Sony Pictures chairman Michael Lynton was so unhappy about the MPAA’s lack of a response to the hacking and controversy surrounding the movie The Interview late last year that he had seriously considered pulling Sony out of the organization completely.
“Whatever the rumors were, Sony has stated categorically that they aren’t leaving the MPAA. I talk to Sony almost daily,” said Dodd during the press briefing at CinemaCon, the annual gathering of theater owners in Las Vegas. “But we don’t need to replow old ground. We’ve moved on.”
National Association of Theatre Owners president/CEO John Fithian added that relations have returned to normal between Sony and exhibitors, some of whom were unhappy over the handling of The Interview. “I don’t sense any lingering problems,” said Fithian.

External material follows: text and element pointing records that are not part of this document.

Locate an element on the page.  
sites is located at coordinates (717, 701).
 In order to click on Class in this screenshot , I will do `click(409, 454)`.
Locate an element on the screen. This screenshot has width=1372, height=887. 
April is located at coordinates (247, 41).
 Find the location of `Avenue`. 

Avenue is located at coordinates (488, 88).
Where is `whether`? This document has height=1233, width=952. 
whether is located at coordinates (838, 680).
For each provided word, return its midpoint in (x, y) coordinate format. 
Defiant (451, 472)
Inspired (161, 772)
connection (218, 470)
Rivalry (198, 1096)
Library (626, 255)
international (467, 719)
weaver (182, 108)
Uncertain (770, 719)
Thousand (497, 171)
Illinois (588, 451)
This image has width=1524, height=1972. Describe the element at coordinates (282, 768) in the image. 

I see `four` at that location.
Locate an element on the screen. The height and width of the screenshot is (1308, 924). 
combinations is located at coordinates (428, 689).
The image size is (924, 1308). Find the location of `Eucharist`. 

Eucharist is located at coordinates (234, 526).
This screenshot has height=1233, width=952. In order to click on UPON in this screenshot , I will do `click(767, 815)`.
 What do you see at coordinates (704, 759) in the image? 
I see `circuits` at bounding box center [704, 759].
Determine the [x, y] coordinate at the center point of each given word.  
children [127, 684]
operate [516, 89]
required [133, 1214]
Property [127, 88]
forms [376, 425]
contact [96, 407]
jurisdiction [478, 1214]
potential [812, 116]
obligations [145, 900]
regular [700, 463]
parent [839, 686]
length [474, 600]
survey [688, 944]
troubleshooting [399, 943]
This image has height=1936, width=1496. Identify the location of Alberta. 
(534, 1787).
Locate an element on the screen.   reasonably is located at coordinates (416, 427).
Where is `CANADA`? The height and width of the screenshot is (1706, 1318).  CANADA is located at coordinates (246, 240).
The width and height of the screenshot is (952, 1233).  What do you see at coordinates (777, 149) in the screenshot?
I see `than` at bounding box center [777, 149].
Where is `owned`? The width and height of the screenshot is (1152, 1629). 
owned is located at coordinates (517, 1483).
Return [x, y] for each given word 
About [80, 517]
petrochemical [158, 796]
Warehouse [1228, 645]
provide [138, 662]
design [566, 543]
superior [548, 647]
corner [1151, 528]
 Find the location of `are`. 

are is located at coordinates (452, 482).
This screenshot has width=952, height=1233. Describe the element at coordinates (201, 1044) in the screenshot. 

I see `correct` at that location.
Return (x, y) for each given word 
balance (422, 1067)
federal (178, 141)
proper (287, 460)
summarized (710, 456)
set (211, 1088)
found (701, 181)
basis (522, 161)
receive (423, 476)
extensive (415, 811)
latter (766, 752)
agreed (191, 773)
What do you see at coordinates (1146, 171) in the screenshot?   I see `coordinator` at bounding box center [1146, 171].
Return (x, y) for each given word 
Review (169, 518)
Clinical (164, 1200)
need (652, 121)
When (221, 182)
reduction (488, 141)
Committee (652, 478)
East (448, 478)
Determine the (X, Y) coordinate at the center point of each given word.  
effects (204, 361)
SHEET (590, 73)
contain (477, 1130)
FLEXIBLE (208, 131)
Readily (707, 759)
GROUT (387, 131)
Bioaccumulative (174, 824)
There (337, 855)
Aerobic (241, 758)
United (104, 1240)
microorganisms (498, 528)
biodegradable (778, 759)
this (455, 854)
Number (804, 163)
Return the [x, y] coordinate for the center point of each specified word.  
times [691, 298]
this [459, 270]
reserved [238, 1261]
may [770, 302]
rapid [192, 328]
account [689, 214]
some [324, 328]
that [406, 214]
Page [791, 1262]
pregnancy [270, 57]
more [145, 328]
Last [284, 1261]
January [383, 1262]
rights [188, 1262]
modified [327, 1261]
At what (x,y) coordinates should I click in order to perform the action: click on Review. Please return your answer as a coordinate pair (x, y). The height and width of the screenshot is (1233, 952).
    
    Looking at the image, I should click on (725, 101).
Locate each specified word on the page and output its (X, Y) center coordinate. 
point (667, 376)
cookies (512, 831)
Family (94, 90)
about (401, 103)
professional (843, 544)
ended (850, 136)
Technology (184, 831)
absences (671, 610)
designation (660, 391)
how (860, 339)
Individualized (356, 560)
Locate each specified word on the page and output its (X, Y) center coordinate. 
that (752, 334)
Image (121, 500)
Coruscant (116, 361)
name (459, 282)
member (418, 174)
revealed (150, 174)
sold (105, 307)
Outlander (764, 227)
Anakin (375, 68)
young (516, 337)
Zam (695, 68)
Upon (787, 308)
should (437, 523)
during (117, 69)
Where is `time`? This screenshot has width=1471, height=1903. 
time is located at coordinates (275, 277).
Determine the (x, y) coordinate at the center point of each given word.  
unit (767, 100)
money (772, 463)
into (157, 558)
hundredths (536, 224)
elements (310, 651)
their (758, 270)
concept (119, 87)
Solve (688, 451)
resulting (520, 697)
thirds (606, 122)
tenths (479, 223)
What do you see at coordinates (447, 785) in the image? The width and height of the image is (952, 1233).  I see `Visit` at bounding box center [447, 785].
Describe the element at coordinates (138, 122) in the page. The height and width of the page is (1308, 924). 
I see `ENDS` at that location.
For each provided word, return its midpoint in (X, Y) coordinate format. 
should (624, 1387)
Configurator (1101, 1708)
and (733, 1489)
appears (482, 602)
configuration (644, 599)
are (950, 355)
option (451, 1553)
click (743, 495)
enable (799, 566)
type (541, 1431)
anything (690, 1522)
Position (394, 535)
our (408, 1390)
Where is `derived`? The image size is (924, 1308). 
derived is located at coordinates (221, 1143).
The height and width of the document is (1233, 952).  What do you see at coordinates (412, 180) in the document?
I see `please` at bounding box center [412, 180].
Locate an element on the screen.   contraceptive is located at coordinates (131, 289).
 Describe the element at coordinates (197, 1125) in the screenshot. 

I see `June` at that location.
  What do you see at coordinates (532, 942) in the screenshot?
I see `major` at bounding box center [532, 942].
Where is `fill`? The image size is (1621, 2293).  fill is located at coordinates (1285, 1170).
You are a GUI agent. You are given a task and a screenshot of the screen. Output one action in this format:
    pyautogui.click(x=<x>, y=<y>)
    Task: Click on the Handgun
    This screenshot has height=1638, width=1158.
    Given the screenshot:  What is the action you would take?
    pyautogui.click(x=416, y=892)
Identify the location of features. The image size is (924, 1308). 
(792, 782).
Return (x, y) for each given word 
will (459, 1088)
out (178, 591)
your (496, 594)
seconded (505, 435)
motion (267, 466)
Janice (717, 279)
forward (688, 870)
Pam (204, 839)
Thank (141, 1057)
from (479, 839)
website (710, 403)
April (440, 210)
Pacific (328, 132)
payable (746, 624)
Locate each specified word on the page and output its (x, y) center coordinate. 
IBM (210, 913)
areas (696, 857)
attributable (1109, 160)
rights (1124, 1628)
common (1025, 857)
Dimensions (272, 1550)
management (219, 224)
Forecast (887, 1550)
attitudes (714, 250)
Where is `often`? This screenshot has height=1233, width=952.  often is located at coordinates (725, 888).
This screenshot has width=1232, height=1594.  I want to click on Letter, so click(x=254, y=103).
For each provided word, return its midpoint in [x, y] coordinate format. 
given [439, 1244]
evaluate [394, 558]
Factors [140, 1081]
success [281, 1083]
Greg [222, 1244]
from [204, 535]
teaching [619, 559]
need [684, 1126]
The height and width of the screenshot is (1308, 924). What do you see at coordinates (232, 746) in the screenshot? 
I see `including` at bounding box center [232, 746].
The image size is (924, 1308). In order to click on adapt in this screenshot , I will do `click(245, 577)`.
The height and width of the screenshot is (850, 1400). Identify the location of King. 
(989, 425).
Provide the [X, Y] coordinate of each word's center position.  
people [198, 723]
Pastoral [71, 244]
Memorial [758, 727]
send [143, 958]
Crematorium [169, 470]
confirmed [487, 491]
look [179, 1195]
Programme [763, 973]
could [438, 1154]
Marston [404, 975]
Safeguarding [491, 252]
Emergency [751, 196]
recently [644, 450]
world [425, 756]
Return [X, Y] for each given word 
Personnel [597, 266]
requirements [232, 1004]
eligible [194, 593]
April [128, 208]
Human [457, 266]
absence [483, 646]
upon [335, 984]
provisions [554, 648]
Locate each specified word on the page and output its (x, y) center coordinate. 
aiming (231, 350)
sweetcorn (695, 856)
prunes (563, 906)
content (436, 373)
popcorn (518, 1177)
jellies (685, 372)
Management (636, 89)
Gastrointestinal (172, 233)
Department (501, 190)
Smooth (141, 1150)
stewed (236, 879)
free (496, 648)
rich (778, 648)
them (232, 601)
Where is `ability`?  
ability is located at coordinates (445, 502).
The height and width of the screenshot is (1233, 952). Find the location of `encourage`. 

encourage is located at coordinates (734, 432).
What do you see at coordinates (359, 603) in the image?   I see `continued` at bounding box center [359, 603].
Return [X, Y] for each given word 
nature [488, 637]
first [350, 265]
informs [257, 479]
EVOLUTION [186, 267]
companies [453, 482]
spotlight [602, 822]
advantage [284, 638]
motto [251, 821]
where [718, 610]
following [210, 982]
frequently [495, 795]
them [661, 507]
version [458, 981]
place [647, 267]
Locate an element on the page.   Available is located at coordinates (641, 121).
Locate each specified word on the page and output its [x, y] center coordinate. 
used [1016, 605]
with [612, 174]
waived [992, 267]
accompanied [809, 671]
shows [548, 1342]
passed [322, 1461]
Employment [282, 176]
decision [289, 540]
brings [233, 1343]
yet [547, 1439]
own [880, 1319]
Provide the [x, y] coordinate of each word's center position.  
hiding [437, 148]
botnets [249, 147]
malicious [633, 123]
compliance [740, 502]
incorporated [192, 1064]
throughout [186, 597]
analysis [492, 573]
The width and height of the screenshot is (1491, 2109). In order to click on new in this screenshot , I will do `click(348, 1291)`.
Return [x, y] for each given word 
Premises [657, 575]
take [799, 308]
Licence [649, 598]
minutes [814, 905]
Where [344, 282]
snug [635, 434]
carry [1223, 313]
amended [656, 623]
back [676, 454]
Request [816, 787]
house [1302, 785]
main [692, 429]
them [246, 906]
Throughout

Dodd has said previously that he should have spoken up more about the hack. “The hacking was outrageous,” he said Tuesday. “They [Sony] were subjected to a violent criminal act. I would quickly add that the decision by WikiLeaks to make all of this stuff available is terribly wrong and, in my opinion, inexcusable,” said Dodd.
Dodd also has been criticized for his handling of net neutrality. Between that and the Sony hack, some insiders in Hollywood have suggested it is time for the MPAA to scale back its operations or expand its membership beyond the six studios, each of which pays annual dues of up to $20 million.
Dodd insisted there is no major budget overhaul in the works or any reduction in fees. “Obviously, with any institution, we are constantly examining how we can be more efficient and effective in our job. I don’t have anything to report on that front.”